# Chickens per nesting box



## greenhaven (Jan 7, 2014)

I am going to build a chicken tractor. I am not worry about roost space. How many chickens can I have for four nesting boxes. They will be free ranged so space is not an issue. It will be there summer home. So, again how many chickens should I have for 4 nesting boxes?


Sent from my iPad using Chicken Forum


----------



## MelTx (Jan 28, 2014)

I've read that it's something like 5 hens to one box because they will likely share. 

So 4 nest boxes = 20 hens? 

Someone correct me if I'm wrong here. 


Sent from my iPhone using Chicken Forum


----------



## Fiere (Feb 26, 2014)

I have 4 nesting boxes for my then 28 hens and usually only one or two got used, depending on the ladies' preference that day. They usually lay where there are eggs already, though I'm sure some have a favorite spot as well. I've had 3 crammed in one box while the others sat empty.

5 to a nest box sounds good. But really I'd go up to near 10 and just be careful to collect eggs frequently.


----------



## hellofromtexas (Feb 16, 2014)

I'd try to keep it 1 nest box for 3 birds for aggressive birds, highly productive or broody birds. These are just special circumstances because the broody birds take up nest boxes, the productive birds use them more often, and the aggressive bully ones can bully others out of nest boxes. 

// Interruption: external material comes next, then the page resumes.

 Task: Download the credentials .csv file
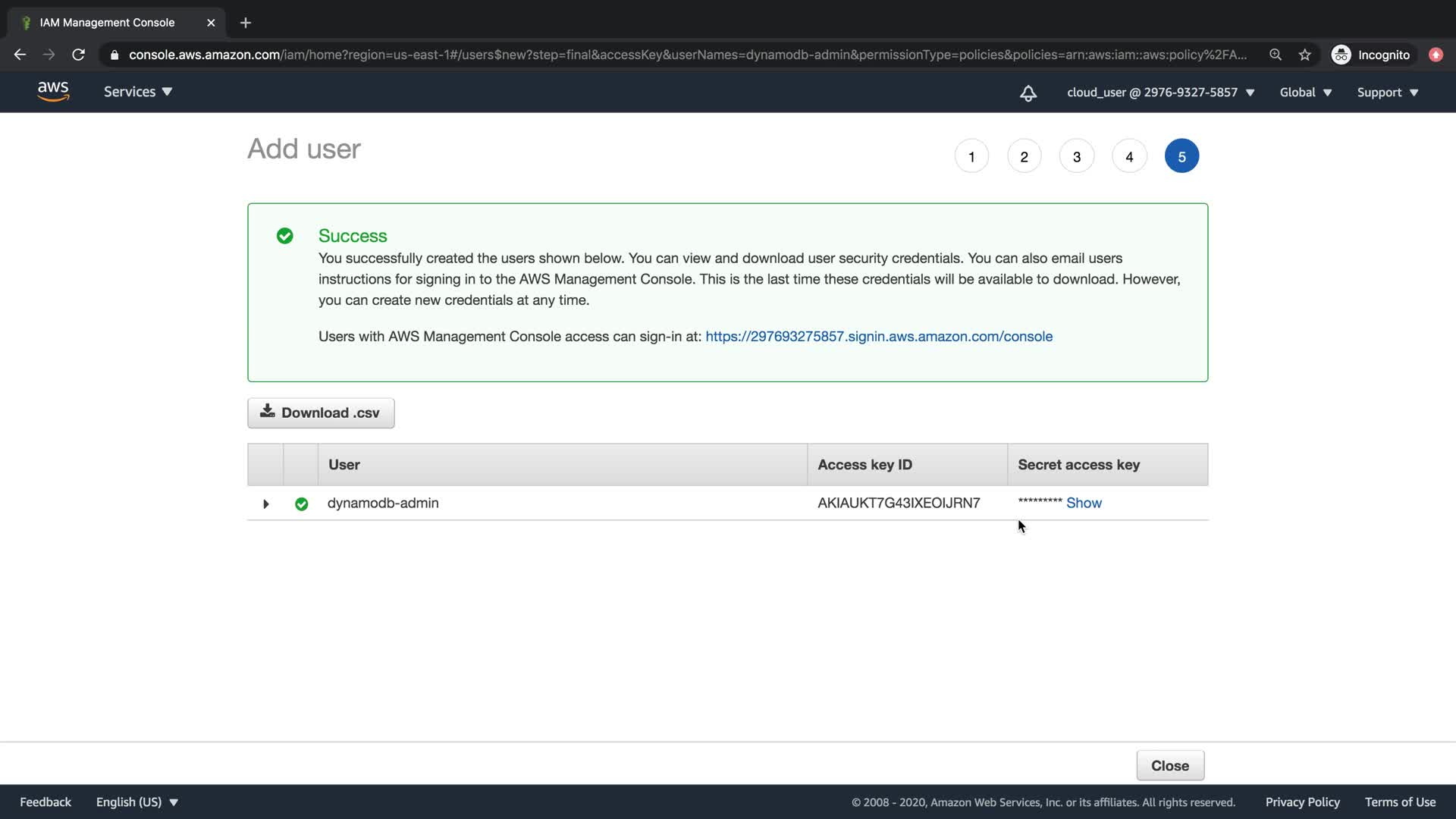click(x=321, y=413)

I mean the extremes of the breeds that are known for the trait. The ones that when they go broody, it takes days of determination to break. I think my cousin is still trying to break Princess Chicken the broody buff orpingtion... 1 week later (Princess Chicken was named by a 3 year old girl)

But otherwise everyone else right hens will have a favorite and I know 6 have successfully shared a nest box. Using that logic... 24 at most for some breeds.


----------



## TheChickenGuy (Jan 29, 2014)

It is normally one nest box for every 5 – 6 hens. If you use that and noticed any problem, you can increase the number of nest boxes.


----------



## Farmwife (Mar 23, 2014)

*Nesting boxes*

I have 6 boxes and 15 birds. They are stacked but only the top 3 get used. Have yet to find an egg in the lower boxes.


----------



## CluckinGolfer0513 (Mar 27, 2014)

That's probably because of safety. The hens will lay where they feel safe, and I know that (especially for roosting) chickens will seek the highest ground to feel safe from predators. I'm sure if your nesting boxes were even with each other the other boxes may get used. But if it's been no concern to you then it is no need in changing anything. If it ain't broke don't fix it right?


----------



## TheLazyL (Jun 20, 2012)

I have 8 BOs and 2 nesting boxes.

Last year they are used the same box.

This year they are using 2.


----------



## rob (Jun 20, 2012)

i have 1 box for 3 birds, they seem happy with that.


----------



## hildar (Oct 3, 2013)

I have a total of 4 boxes for my 9 girls. However only 3 use the boxes. The other ones find other spots like the dogs bed, the cats bed, and the old speaker box. I had a line up on the back porch for the cats bed. I had 5 hens all waiting on 1 hen to lay so they could use it. They all had to share the cats bed though with the cat. They were a bit leery about it but the older ones showed the younger ones, that he sleeps right through it all.


----------



## TheChickenGuy (Jan 29, 2014)

I like it when dogs and cats can coexist with birds without harming them. You must have introduced the cat to the chickens when he (the cat) was young, right?


----------